El de Ginés es uno de los casos más injustos y lamentables que se han vivido en la Fiesta reciente, donde vuelve a mostrar las costuras de este sistema caduco y obsoleto que rige el toreo desde la mezquindad, la injusticia, tantas veces en la sinrazón y el abuso generalizado (precios de entradas, mismos carteles, falta de integridad, triunfalismo…).

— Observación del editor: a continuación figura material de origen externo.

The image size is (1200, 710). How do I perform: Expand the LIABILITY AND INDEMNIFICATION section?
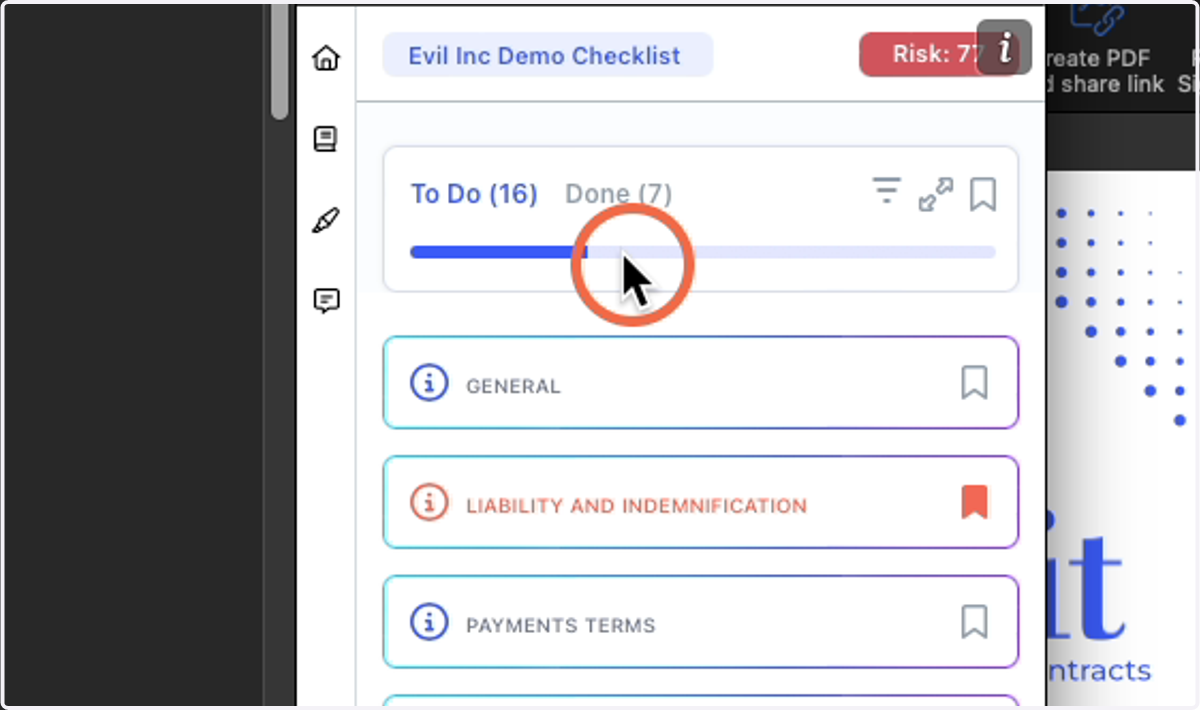pyautogui.click(x=701, y=503)

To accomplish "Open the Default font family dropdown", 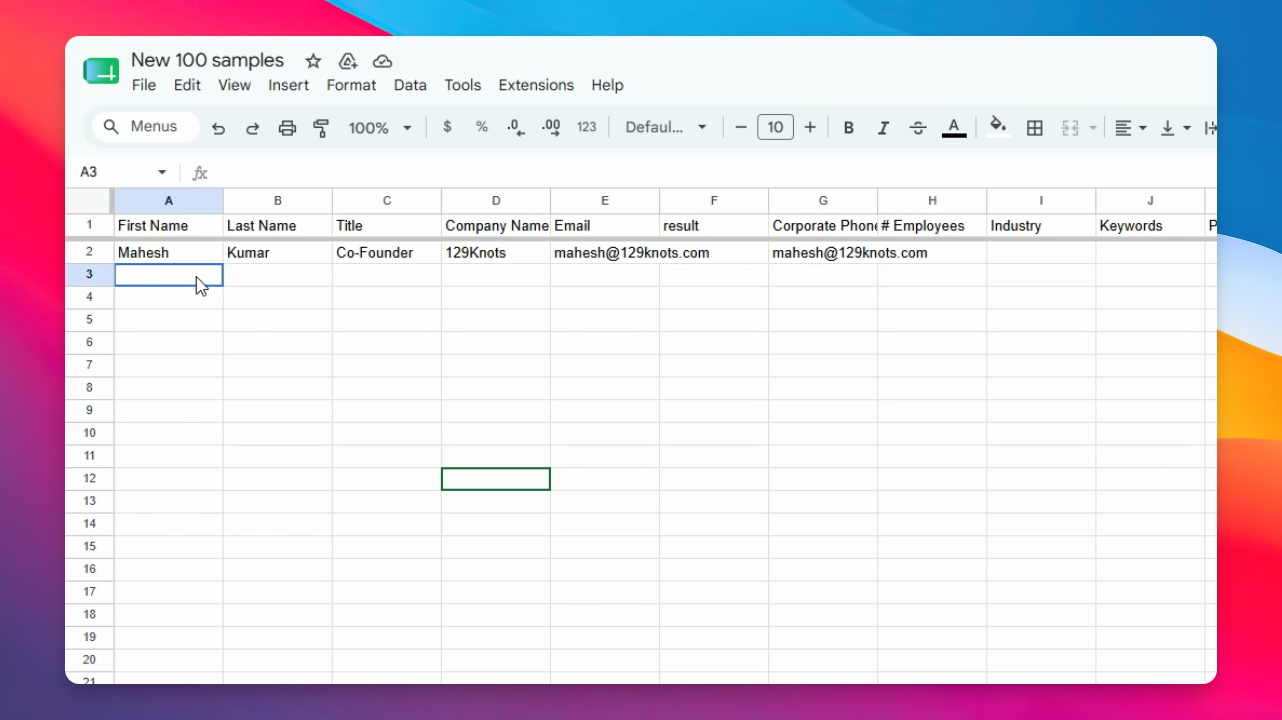I will pos(666,127).
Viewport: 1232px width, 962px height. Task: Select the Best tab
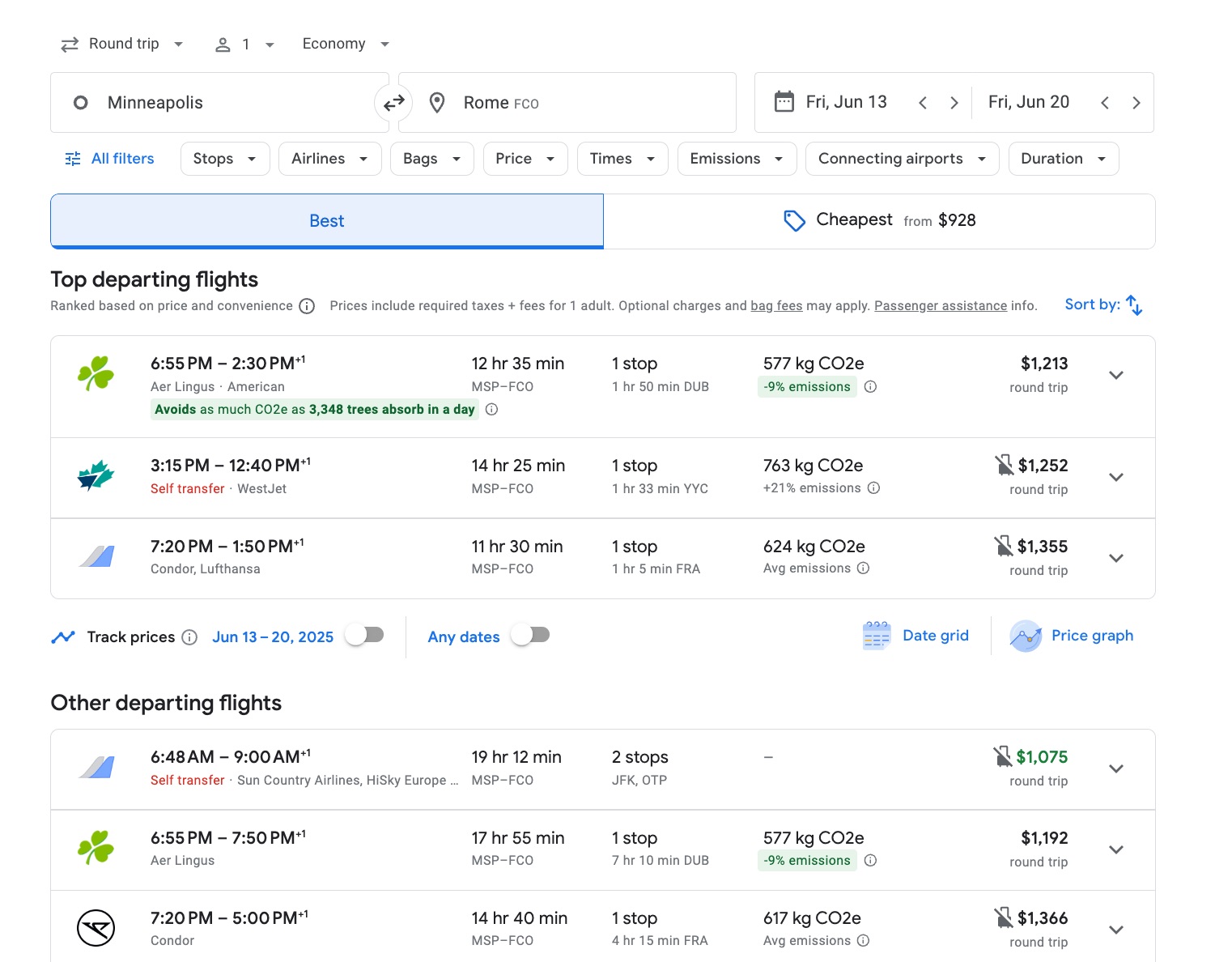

Un torero que ha salido dos veces por la puerta de Madrid, que ha triunfado en Sevilla, junto a la mayoría de las plazas y siempre ha dejado la tarjeta de su calidad lo han mandado a casa en un sangrante capítulo. No voy descaminado al denunciar que esta tropelía de mandarlo a galeras ha llegado por pedir lo suyo, lo legítimo y que se ha ganado por la grandeza de su arte, lo que le corresponde cuando lo ha llamado algún empresario poderoso y ahí ha estallado la guerra al tener el sistema a todos amaestrados, sin que nadie levante la voz. Porque las empresas han creado un sistema mafioso contra aquel que se reivindica con la dignidad de pretender lo que es suyo, como ya hicieron durante mucho tiempo con otros toreros. Un ejemplo de Diego Urdiales, a quien no le valían sus legítimos éxitos para entrar en los carteles porque siempre se dignificaba y eso el sistema lo castiga con lo peor, como es impedirle ejercer su profesión.

Una prueba de Ginés Marín es que toreó en Castellón, una feria con el sello de la todopoderosa Casa Matilla -que después no le ha vuelto a dar nada- y estuvo sensacional. Todo el mundo elogió su tarde cargada de torería y no le ha servido ni para torear un festival. Ni siquiera tuvo un sitio en San Isidro, con la mafia de Garrido y Casas destruyendo la grandeza del templo venteño; ni en las ferias extremeñas, su tierra de adopción, donde es tan querido y de la que se considera. Todo en un capítulo tristísimo y que muestra el lado más oscuro de la Tauromaquia: el sistema. Algo tan horrible y contradictorio como la industrialización del arte.

El caso de Ginés Marín es uno de los más lamentables que vivimos. El de mandar a galeras a un gran torero que debería estar en las ferias, mientras muchos caducos siguen ocupando los mejores carteles un año sí y otro también sin mérito alguno para ello. Solamente estar protegidos por las grandes casas.